Фурцева что-то поспешно записывала в блокнот.
– Теперь следующее. Передо мной, а я думаю, и перед вами прямо-таки острее острого стоит вопрос – какую продукцию мы доводим до потребителя? К счастью, тут собрались представители многих московских предприятий. Я выбрал некоторые вещи, которые продаются в торговой сети, и хочу их показать.
– Петя! – Никита Сергеевич поманил пальцем помощника. Демичев, прихватив объемную сумку, поспешил к столу президиума совещания.
– Чтобы вы не гадали, – роясь в сумке, проговорил Никита Сергеевич, – сразу подскажу, начнем мы с суповой ложки.
Никита Сергеевич выставил ее перед собой.
– Издали вроде ложка как ложка. Только такой ложкой суп есть нельзя, потому что она абсолютно плоская. Как такой есть? Не издевательство ли?
Он достал второй образец.
– А это цыпленок, игрушка. Так на этикетке написано. Эта игрушка специально для того сделана, чтобы детишек пугать. Если ночью приснится такой цыпленок, ребенок вздрагивать будет! Не знаю, что нужно сделать тому, кто такое делает, да и тому, кто эту дрянь берется продавать! Я прихватил с собой зеркальце, прищепку для белья, куклу, тоже для распугивания детишек предназначенную. Весь мой багаж вы собственными глазами узрите, подержите в руках.
Хрущев опять покопался в сумке.
– Вот пуговица. Ее, понятно, плохо видно, но не сказать про нее не могу. Металл затрачен, время затрачено, люди работали, портили вещь! Почему пуговицей ее обозвали, непонятно – дырочка для пришивания у нее одна. Как ее пришить? Нельзя дальше терпеть такие безобразия! Качество товара решает дело, а вы гонитесь за количеством, наряды закрываете. Вопрос не в речах, не в обещаниях, а в добросовестном труде, в том, чтобы действительно организовать работу и изготовить стоящую вещь. Завод имени Дубова выпускает утюги, которыми совершенно невозможно пользоваться, вместо ручки в утюг ввинчено неудобное кольцо. Что за отношение?! И еще цены. Свистопляска с ценами. На одном конце улицы три рубля вещь стоит, на другом та же вещь – уже пять.

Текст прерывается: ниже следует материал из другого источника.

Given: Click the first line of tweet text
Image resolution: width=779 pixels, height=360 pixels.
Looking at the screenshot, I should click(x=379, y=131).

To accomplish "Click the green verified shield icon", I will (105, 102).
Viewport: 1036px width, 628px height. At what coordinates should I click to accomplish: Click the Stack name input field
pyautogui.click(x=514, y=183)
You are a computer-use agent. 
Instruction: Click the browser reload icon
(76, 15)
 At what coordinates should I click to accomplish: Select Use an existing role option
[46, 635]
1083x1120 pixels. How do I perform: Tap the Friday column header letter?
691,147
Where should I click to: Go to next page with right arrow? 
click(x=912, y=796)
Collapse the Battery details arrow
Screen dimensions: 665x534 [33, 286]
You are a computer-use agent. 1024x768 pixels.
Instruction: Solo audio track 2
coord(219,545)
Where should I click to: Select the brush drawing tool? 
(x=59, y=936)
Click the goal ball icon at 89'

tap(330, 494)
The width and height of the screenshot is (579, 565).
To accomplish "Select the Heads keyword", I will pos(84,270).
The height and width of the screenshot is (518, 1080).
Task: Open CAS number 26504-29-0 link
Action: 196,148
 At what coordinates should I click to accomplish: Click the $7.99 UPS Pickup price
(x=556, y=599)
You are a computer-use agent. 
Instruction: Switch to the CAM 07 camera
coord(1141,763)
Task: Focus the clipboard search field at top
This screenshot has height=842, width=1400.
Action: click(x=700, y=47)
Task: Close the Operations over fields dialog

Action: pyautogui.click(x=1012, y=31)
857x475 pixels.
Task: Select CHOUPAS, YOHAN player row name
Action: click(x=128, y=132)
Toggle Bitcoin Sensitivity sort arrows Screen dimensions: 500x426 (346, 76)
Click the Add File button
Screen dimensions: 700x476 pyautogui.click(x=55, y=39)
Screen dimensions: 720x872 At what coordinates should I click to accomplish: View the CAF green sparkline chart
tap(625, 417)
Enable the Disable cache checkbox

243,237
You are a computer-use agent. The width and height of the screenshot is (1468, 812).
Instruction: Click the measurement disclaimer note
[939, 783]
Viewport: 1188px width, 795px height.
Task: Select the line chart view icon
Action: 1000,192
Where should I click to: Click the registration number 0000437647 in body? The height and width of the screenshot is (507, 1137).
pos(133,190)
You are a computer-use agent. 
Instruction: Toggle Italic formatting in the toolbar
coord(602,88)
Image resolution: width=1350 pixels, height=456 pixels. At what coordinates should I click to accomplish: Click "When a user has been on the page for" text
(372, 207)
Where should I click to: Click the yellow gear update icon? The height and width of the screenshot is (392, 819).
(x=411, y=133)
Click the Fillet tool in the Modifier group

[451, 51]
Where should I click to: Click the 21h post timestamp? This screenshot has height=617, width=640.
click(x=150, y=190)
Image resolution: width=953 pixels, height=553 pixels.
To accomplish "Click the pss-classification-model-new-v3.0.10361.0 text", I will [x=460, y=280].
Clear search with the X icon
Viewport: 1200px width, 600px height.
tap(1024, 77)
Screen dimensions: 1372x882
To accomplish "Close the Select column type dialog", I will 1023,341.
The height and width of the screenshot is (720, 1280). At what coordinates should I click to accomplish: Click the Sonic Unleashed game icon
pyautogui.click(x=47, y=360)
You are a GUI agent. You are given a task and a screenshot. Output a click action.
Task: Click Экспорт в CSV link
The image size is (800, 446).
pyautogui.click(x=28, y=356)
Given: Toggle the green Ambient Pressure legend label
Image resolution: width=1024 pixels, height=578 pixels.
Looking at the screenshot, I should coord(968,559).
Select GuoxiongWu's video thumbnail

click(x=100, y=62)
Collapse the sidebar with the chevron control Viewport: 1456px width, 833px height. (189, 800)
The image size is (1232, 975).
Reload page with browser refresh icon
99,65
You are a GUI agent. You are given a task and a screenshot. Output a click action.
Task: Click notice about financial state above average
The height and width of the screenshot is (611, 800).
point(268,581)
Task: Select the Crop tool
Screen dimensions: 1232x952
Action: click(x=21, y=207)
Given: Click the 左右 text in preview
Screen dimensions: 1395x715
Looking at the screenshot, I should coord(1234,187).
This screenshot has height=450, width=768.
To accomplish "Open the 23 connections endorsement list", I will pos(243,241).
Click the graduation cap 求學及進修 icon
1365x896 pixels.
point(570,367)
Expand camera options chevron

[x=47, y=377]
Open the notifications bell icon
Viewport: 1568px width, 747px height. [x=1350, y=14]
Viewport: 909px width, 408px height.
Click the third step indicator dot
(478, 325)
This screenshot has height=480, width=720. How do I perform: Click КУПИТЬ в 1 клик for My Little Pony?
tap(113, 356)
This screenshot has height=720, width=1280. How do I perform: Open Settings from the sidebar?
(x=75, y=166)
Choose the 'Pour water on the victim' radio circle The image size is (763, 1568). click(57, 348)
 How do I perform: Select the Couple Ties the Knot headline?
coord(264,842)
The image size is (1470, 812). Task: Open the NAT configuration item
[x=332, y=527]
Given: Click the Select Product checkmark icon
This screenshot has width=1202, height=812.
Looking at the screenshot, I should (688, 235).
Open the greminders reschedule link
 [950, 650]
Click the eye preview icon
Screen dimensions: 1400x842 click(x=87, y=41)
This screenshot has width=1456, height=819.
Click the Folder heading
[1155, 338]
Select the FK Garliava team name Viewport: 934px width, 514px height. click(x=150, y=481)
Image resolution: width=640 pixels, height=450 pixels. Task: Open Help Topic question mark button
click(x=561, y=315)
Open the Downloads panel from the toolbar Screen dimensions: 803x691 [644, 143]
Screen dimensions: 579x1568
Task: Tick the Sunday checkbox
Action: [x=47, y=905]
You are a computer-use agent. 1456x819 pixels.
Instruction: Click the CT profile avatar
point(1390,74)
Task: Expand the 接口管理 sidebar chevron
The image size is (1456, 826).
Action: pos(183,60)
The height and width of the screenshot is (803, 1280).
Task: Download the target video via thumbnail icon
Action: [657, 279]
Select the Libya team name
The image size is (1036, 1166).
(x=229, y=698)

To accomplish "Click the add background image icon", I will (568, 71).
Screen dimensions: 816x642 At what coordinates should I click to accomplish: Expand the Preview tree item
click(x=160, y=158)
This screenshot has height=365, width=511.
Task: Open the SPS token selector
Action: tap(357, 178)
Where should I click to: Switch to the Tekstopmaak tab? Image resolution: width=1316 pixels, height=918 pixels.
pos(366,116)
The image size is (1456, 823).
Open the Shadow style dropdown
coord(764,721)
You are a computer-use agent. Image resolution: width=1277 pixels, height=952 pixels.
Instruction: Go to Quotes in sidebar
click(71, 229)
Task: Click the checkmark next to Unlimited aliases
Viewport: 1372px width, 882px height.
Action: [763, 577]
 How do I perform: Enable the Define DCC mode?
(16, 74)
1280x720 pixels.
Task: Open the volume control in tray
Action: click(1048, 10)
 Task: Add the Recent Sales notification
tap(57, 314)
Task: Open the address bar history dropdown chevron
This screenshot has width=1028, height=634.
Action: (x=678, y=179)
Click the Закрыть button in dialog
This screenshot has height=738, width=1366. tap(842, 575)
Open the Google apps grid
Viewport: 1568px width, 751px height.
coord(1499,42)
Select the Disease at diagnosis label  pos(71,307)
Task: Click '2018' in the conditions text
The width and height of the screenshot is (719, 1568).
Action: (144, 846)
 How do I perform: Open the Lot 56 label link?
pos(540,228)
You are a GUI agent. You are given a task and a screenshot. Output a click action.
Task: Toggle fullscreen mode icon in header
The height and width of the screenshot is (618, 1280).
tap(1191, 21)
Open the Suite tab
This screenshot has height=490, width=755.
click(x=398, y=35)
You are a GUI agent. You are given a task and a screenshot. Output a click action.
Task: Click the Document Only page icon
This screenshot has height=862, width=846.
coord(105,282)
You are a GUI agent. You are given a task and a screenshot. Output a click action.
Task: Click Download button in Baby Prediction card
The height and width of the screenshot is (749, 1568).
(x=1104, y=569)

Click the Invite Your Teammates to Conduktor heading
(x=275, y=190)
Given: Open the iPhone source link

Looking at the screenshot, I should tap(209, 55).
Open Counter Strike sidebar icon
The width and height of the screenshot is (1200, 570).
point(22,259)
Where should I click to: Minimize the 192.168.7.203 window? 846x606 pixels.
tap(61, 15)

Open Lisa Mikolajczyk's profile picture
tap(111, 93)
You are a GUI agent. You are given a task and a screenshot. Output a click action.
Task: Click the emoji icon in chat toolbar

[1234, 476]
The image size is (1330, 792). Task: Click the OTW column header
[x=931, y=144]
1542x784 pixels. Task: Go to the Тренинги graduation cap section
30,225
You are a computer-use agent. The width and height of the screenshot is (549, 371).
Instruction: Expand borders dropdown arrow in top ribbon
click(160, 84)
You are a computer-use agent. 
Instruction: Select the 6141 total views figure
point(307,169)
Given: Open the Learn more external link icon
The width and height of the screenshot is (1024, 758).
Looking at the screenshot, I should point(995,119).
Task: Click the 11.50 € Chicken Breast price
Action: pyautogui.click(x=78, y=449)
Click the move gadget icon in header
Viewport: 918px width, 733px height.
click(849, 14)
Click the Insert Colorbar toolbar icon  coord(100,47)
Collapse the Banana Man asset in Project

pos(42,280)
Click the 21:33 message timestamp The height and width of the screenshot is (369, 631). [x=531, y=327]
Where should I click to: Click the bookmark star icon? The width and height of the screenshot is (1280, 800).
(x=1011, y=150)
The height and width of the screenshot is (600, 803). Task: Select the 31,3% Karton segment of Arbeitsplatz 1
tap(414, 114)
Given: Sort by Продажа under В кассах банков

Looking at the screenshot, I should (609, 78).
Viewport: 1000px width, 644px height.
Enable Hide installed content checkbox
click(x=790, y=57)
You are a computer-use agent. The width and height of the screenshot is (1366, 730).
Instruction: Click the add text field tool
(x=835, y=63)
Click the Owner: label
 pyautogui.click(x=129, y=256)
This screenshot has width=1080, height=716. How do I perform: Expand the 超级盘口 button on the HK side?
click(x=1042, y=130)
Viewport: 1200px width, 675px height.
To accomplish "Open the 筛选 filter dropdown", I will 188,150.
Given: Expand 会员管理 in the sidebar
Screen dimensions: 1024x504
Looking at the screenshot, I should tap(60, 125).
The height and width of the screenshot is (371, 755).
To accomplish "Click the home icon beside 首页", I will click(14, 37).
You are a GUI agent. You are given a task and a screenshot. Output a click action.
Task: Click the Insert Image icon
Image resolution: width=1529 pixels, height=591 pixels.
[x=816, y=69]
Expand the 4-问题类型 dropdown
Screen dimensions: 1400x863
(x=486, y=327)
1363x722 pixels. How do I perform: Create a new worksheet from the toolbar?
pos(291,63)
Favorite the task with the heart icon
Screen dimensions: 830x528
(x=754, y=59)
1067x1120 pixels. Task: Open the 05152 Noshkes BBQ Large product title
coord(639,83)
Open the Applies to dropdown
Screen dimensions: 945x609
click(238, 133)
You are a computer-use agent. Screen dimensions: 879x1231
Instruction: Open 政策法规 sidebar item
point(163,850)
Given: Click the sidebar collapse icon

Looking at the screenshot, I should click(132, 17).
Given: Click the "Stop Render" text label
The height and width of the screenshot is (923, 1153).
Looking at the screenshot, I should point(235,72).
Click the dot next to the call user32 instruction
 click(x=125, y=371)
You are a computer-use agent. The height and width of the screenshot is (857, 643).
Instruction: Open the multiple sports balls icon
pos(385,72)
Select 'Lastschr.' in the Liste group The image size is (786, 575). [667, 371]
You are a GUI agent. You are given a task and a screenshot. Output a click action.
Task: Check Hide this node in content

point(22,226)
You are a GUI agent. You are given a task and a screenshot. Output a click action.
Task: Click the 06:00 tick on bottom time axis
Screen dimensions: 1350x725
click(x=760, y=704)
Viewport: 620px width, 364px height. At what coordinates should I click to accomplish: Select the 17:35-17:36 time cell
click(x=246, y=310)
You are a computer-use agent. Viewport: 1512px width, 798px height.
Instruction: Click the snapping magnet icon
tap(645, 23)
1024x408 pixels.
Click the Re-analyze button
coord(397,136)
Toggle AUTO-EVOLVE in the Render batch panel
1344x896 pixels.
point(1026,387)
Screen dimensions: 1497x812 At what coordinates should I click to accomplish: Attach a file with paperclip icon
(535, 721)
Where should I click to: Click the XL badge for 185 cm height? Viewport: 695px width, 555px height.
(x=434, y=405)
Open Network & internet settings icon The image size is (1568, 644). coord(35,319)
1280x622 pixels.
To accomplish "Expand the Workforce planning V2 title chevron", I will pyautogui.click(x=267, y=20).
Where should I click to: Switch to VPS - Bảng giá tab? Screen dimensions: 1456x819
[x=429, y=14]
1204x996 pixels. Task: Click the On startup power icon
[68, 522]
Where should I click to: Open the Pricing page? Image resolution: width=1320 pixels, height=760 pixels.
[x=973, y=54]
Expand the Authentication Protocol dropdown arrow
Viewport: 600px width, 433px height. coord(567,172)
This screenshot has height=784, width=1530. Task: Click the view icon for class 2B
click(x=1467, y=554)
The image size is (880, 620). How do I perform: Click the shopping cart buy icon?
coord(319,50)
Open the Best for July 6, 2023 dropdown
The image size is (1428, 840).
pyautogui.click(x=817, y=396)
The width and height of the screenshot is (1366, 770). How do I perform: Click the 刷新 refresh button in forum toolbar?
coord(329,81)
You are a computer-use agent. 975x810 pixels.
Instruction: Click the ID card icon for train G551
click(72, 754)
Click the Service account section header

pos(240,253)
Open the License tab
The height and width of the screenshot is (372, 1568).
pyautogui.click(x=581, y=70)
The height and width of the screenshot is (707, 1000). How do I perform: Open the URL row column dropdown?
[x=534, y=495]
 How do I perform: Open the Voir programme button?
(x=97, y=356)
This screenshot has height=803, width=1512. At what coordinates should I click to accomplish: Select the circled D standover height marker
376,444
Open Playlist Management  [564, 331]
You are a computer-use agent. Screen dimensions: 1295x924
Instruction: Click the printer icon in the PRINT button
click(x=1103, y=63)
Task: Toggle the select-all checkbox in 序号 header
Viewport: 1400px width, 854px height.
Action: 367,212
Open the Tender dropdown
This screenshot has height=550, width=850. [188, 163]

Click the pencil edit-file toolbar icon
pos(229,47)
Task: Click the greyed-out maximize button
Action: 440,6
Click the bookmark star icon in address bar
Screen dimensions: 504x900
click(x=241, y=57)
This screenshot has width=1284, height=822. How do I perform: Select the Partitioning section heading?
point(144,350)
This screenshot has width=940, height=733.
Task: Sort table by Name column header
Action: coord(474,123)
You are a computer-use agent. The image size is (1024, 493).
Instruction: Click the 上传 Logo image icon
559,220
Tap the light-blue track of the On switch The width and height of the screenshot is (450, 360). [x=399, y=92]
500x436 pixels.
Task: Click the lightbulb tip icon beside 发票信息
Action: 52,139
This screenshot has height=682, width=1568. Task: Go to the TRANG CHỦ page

Разберитесь! – Хрущев посмотрел на городское руководство. – А не то прокуратура разберется.
А мебель? Вы уж извините, мебель сюда я на горбу приволочь не смог! После войны мы хотели всех усадить, чтобы не стоя, а сидя люди могли покушать, стульев не хватало. Усадили, решили проблему. Красотой тогда мебель не отличалась, делалась просто. Сегодня людям хочется комфорта. Настал черед удовлетворить эстетические чувства человека, а мы – пугаем. Что о нас скажут? У виска пальцем покрутят, получив такую пуговицу, или такую ложку, или стул, на который сесть опасно! Слышу, сидят, возмущаются – деды наши лучше делали! Да какой ты внук, черт тебя возьми, если деды хорошие были, а внук безрукий?! – прокричал Хрущев. – Исправляйтесь, хватит плыть по воле волн!
В зале захлопали.
– Подождите хлопать, подождите! – замахал Хрущев. – И конечно, я не могу смолчать об общественном питании. Там работают такие нахалы, которые перешли все границы! Хозяйки знают, что значит варить суп на пять человек, а если вдруг нужно накормить семь, то чуть разбавят суп водой. Если к вам случайный гость заглянет, вы ему в супе не откажете. А жулик в столовой что делает? Одну четвертую он кладет по сговору с другими жуликами в свой котел, и масло туда кладет, и мясо забирает, и овощи себе откладывает, только про воду забыл, но ее и так в избытке. Это еще хорошо, если одну четвертую сопрет, некоторые умудряются ухватить половину! Знаете, в песне поется о диком утесе на Волге, который мохом оброс? Если есть такой утес в торговой организации – руководитель, которой мохом оброс, так надо с него не мох снимать, а вместе с мохом, к чертовой матери, выдирать и выкидывать!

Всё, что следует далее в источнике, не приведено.